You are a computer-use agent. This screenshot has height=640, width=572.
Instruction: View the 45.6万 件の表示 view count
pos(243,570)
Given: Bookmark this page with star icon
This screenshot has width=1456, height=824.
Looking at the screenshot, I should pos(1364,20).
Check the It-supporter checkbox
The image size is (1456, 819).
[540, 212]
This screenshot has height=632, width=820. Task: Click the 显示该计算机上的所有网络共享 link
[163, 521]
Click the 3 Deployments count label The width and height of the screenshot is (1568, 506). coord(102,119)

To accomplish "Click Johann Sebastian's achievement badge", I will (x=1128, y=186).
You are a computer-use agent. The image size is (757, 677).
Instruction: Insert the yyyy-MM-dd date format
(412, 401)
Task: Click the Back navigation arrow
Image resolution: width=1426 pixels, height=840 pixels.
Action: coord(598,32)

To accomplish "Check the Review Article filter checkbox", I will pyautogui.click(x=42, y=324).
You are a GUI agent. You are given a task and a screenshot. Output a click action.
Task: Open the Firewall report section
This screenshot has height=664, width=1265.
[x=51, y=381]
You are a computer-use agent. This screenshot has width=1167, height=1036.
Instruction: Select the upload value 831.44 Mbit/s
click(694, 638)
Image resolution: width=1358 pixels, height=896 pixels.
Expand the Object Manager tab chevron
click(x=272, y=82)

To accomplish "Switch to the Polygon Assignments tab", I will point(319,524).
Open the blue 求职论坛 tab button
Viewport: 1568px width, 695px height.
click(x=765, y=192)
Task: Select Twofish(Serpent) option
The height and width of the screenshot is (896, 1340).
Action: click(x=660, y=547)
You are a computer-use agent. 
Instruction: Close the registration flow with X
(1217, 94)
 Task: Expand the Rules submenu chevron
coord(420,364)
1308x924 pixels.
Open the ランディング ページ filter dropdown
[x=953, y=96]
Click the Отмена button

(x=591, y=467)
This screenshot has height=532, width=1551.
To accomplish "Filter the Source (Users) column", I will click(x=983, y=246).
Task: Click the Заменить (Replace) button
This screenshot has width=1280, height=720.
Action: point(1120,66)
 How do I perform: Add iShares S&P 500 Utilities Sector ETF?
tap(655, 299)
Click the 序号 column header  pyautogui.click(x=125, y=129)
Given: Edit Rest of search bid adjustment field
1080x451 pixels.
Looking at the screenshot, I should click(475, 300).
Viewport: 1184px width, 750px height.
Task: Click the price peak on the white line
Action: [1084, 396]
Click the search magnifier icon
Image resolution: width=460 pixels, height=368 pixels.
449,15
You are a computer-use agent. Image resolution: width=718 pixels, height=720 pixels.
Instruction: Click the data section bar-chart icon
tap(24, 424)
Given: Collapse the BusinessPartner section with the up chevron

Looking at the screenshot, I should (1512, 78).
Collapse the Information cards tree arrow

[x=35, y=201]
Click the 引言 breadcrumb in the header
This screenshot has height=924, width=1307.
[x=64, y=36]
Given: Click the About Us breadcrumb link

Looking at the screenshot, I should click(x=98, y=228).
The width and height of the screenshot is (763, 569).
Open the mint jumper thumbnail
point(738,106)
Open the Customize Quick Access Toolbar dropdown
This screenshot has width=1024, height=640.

Task directions>
Repeat the lines above, putting "desktop automation agent" wherever "computer-use agent" appears and changing nothing else.

Solution for this problem>
You are a desktop automation agent. This screenshot has height=640, width=572.
Instruction: View the 45.6万 件の表示 view count
pos(243,570)
Given: Bookmark this page with star icon
This screenshot has width=1456, height=824.
Looking at the screenshot, I should pos(1364,20).
Check the It-supporter checkbox
The image size is (1456, 819).
[540, 212]
This screenshot has height=632, width=820. Task: Click the 显示该计算机上的所有网络共享 link
[163, 521]
Click the 3 Deployments count label The width and height of the screenshot is (1568, 506). coord(102,119)

To accomplish "Click Johann Sebastian's achievement badge", I will (x=1128, y=186).
You are a desktop automation agent. The image size is (757, 677).
Instruction: Insert the yyyy-MM-dd date format
(412, 401)
Task: Click the Back navigation arrow
Image resolution: width=1426 pixels, height=840 pixels.
Action: coord(598,32)

To accomplish "Check the Review Article filter checkbox", I will pyautogui.click(x=42, y=324).
You are a GUI agent. You are given a task and a screenshot. Output a click action.
Task: Open the Firewall report section
This screenshot has height=664, width=1265.
[x=51, y=381]
You are a desktop automation agent. This screenshot has width=1167, height=1036.
Instruction: Select the upload value 831.44 Mbit/s
click(694, 638)
Image resolution: width=1358 pixels, height=896 pixels.
Expand the Object Manager tab chevron
click(x=272, y=82)

To accomplish "Switch to the Polygon Assignments tab", I will point(319,524).
Open the blue 求职论坛 tab button
Viewport: 1568px width, 695px height.
click(x=765, y=192)
Task: Select Twofish(Serpent) option
The height and width of the screenshot is (896, 1340).
Action: click(x=660, y=547)
You are a desktop automation agent. 
Instruction: Close the registration flow with X
(1217, 94)
 Task: Expand the Rules submenu chevron
coord(420,364)
1308x924 pixels.
Open the ランディング ページ filter dropdown
[x=953, y=96]
Click the Отмена button

(x=591, y=467)
This screenshot has height=532, width=1551.
To accomplish "Filter the Source (Users) column", I will click(x=983, y=246).
Task: Click the Заменить (Replace) button
This screenshot has width=1280, height=720.
Action: point(1120,66)
 How do I perform: Add iShares S&P 500 Utilities Sector ETF?
tap(655, 299)
Click the 序号 column header  pyautogui.click(x=125, y=129)
Given: Edit Rest of search bid adjustment field
1080x451 pixels.
Looking at the screenshot, I should click(475, 300).
Viewport: 1184px width, 750px height.
Task: Click the price peak on the white line
Action: [1084, 396]
Click the search magnifier icon
Image resolution: width=460 pixels, height=368 pixels.
449,15
You are a desktop automation agent. Image resolution: width=718 pixels, height=720 pixels.
Instruction: Click the data section bar-chart icon
tap(24, 424)
Given: Collapse the BusinessPartner section with the up chevron

Looking at the screenshot, I should (1512, 78).
Collapse the Information cards tree arrow

[x=35, y=201]
Click the 引言 breadcrumb in the header
This screenshot has height=924, width=1307.
[x=64, y=36]
Given: Click the About Us breadcrumb link

Looking at the screenshot, I should click(x=98, y=228).
The width and height of the screenshot is (763, 569).
Open the mint jumper thumbnail
point(738,106)
Open the Customize Quick Access Toolbar dropdown
This screenshot has width=1024, height=640.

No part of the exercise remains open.